How many South Africans does it take to change a lightbulb?
A Brazilian.
Why does Satan worship himself?
Jesus told him to worship God.
How does a mathematician get tan?
sin/cos.
Why does no one sit next to a cheetah during school? Because they're a big cheetah.
What does a cat say when it's angry?
- Stop stressing meowt!
What does Stephen Hawking eat for breakfast? His shoulder.
How many babies does it take to change a lightbulb?
More than 9 because my basement's still dark.
What soda do mountains drink? Mountain Dew.
Little Johnny was living with his grandpa during the summer.
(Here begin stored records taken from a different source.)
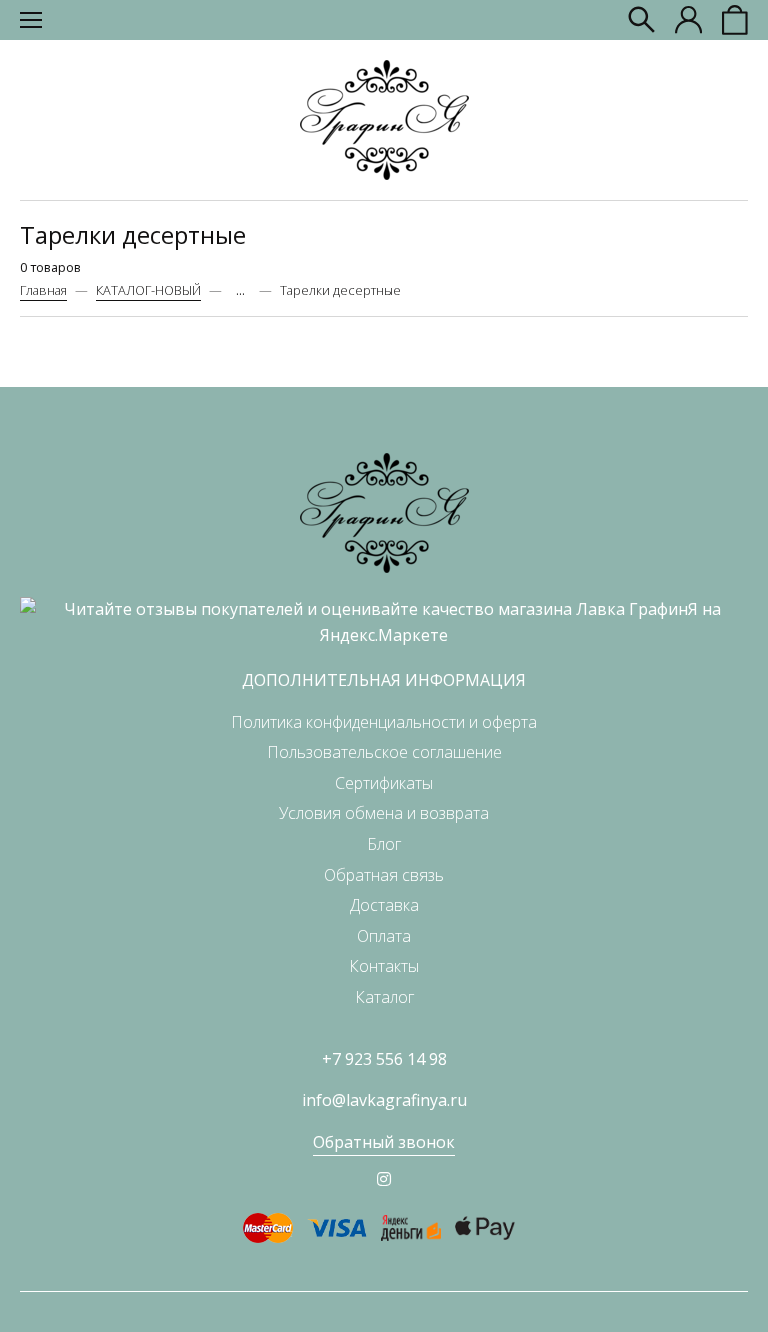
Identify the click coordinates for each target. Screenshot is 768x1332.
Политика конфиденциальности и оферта (384, 722)
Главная (43, 290)
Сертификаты (384, 783)
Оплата (384, 936)
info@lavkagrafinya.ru (384, 1100)
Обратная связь (384, 875)
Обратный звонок (384, 1142)
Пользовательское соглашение (384, 752)
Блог (384, 844)
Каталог (384, 997)
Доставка (384, 905)
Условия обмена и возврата (384, 813)
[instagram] (384, 1179)
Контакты (384, 966)
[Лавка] (384, 120)
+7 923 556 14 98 (384, 1059)
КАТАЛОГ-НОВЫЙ (148, 290)
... (240, 290)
Well, grandpa had a beer, and Johnny said, "Grandpa, let me get a sip of that." Grandpa said, "Well, lil Johnny, does your d**k reach your a**?" And lil Johnny said, "Well no sir." And grandpa said, then no, you can't.
Later that day, papaw (grandpa) had a cigar, and Johnny said let me get a hit of that, and papaw asked, "Well, Johnny, does your d**k reach your a**?" And Johnny said no again. Then papaw was shooting his gun, and Johnny asked if he could shoot it, and grandpa asked Johnny if his d**k reached his a**, and Johnny said no.
Well, after supper, Johnny's grandma made Johnny some ice cream (the most amazing bowl of ice cream EVER), and grandpa said, "Johnny, let me get a bit of that ice cream," and Johnny asked papaw, "Well, papaw, does your d**k reach your a**?" And papaw said, "Well, Johnny, as a matter of a fact, it does," and Johnny said, "Good, now go f**k yourself because you ain't getting none of my ice cream!"